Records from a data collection
* * * * *

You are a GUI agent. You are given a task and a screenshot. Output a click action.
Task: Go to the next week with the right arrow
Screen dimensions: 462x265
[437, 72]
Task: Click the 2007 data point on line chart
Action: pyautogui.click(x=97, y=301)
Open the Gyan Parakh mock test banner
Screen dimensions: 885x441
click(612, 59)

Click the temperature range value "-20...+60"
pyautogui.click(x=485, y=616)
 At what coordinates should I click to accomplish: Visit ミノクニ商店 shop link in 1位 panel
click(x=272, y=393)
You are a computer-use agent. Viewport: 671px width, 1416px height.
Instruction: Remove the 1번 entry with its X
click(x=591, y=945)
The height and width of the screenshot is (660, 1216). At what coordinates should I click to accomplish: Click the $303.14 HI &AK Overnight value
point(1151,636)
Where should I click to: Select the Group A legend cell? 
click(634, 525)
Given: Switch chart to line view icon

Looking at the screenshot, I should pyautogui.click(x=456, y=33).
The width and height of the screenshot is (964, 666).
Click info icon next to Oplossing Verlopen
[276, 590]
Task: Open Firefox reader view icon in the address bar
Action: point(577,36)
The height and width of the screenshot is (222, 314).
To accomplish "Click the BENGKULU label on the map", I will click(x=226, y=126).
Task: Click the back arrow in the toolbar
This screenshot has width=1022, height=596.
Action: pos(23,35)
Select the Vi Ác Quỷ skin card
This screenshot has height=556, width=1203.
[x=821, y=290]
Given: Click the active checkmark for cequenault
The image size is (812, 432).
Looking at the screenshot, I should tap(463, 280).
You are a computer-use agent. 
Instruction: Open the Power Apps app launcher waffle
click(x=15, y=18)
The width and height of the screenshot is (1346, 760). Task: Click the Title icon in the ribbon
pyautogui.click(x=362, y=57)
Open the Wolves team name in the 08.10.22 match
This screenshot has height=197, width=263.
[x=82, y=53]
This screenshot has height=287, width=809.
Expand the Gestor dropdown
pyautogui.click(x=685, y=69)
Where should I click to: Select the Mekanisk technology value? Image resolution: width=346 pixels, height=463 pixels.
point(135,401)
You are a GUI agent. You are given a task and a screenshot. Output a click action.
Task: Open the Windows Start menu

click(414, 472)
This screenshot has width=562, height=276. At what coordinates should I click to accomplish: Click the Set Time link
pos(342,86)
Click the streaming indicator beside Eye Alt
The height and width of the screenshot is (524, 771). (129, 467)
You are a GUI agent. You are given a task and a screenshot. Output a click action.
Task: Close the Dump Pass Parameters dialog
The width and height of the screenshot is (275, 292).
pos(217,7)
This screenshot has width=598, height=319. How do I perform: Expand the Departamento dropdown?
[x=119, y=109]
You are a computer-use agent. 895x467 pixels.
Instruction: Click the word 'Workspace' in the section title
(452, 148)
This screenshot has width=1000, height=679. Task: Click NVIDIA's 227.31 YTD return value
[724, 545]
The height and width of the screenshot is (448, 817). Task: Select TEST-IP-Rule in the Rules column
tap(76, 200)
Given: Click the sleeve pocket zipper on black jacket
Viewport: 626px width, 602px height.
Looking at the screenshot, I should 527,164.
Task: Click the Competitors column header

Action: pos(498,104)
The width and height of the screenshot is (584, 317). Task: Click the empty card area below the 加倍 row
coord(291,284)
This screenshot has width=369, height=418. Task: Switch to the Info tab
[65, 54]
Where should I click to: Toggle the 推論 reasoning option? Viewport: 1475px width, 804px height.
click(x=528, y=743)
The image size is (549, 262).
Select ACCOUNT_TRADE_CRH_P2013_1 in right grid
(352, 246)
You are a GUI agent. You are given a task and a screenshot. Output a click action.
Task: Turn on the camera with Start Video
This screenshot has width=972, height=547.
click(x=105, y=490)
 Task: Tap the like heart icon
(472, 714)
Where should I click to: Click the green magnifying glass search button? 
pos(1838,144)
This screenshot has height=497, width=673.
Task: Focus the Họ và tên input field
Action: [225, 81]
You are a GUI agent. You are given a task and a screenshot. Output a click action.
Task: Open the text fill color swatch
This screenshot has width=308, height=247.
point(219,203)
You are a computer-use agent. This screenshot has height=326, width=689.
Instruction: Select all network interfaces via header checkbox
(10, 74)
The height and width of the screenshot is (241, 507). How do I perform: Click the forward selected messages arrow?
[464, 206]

* * * * *

▸ ACTIVITY
Keeping every word as it is, repeat all of the records.

▸ EXERCISE OUTPUT
You are a GUI agent. You are given a task and a screenshot. Output a click action.
Task: Go to the next week with the right arrow
Screen dimensions: 462x265
[437, 72]
Task: Click the 2007 data point on line chart
Action: pyautogui.click(x=97, y=301)
Open the Gyan Parakh mock test banner
Screen dimensions: 885x441
click(612, 59)

Click the temperature range value "-20...+60"
pyautogui.click(x=485, y=616)
 At what coordinates should I click to accomplish: Visit ミノクニ商店 shop link in 1位 panel
click(x=272, y=393)
You are a computer-use agent. Viewport: 671px width, 1416px height.
Instruction: Remove the 1번 entry with its X
click(x=591, y=945)
The height and width of the screenshot is (660, 1216). At what coordinates should I click to accomplish: Click the $303.14 HI &AK Overnight value
point(1151,636)
Where should I click to: Select the Group A legend cell? 
click(634, 525)
Given: Switch chart to line view icon

Looking at the screenshot, I should pyautogui.click(x=456, y=33).
The width and height of the screenshot is (964, 666).
Click info icon next to Oplossing Verlopen
[276, 590]
Task: Open Firefox reader view icon in the address bar
Action: point(577,36)
The height and width of the screenshot is (222, 314).
To accomplish "Click the BENGKULU label on the map", I will click(x=226, y=126).
Task: Click the back arrow in the toolbar
This screenshot has width=1022, height=596.
Action: pos(23,35)
Select the Vi Ác Quỷ skin card
This screenshot has height=556, width=1203.
[x=821, y=290]
Given: Click the active checkmark for cequenault
The image size is (812, 432).
Looking at the screenshot, I should tap(463, 280).
You are a computer-use agent. 
Instruction: Open the Power Apps app launcher waffle
click(x=15, y=18)
The width and height of the screenshot is (1346, 760). Task: Click the Title icon in the ribbon
pyautogui.click(x=362, y=57)
Open the Wolves team name in the 08.10.22 match
This screenshot has height=197, width=263.
[x=82, y=53]
This screenshot has height=287, width=809.
Expand the Gestor dropdown
pyautogui.click(x=685, y=69)
Where should I click to: Select the Mekanisk technology value? Image resolution: width=346 pixels, height=463 pixels.
point(135,401)
You are a GUI agent. You are given a task and a screenshot. Output a click action.
Task: Open the Windows Start menu

click(414, 472)
This screenshot has width=562, height=276. At what coordinates should I click to accomplish: Click the Set Time link
pos(342,86)
Click the streaming indicator beside Eye Alt
The height and width of the screenshot is (524, 771). (129, 467)
You are a GUI agent. You are given a task and a screenshot. Output a click action.
Task: Close the Dump Pass Parameters dialog
The width and height of the screenshot is (275, 292).
pos(217,7)
This screenshot has width=598, height=319. How do I perform: Expand the Departamento dropdown?
[x=119, y=109]
You are a computer-use agent. 895x467 pixels.
Instruction: Click the word 'Workspace' in the section title
(452, 148)
This screenshot has width=1000, height=679. Task: Click NVIDIA's 227.31 YTD return value
[724, 545]
The height and width of the screenshot is (448, 817). Task: Select TEST-IP-Rule in the Rules column
tap(76, 200)
Given: Click the sleeve pocket zipper on black jacket
Viewport: 626px width, 602px height.
Looking at the screenshot, I should 527,164.
Task: Click the Competitors column header

Action: pos(498,104)
The width and height of the screenshot is (584, 317). Task: Click the empty card area below the 加倍 row
coord(291,284)
This screenshot has width=369, height=418. Task: Switch to the Info tab
[65, 54]
Where should I click to: Toggle the 推論 reasoning option? Viewport: 1475px width, 804px height.
click(x=528, y=743)
The image size is (549, 262).
Select ACCOUNT_TRADE_CRH_P2013_1 in right grid
(352, 246)
You are a GUI agent. You are given a task and a screenshot. Output a click action.
Task: Turn on the camera with Start Video
This screenshot has width=972, height=547.
click(x=105, y=490)
 Task: Tap the like heart icon
(472, 714)
Where should I click to: Click the green magnifying glass search button? 
pos(1838,144)
This screenshot has height=497, width=673.
Task: Focus the Họ và tên input field
Action: [225, 81]
You are a GUI agent. You are given a task and a screenshot. Output a click action.
Task: Open the text fill color swatch
This screenshot has width=308, height=247.
point(219,203)
You are a computer-use agent. This screenshot has height=326, width=689.
Instruction: Select all network interfaces via header checkbox
(10, 74)
The height and width of the screenshot is (241, 507). How do I perform: Click the forward selected messages arrow?
[464, 206]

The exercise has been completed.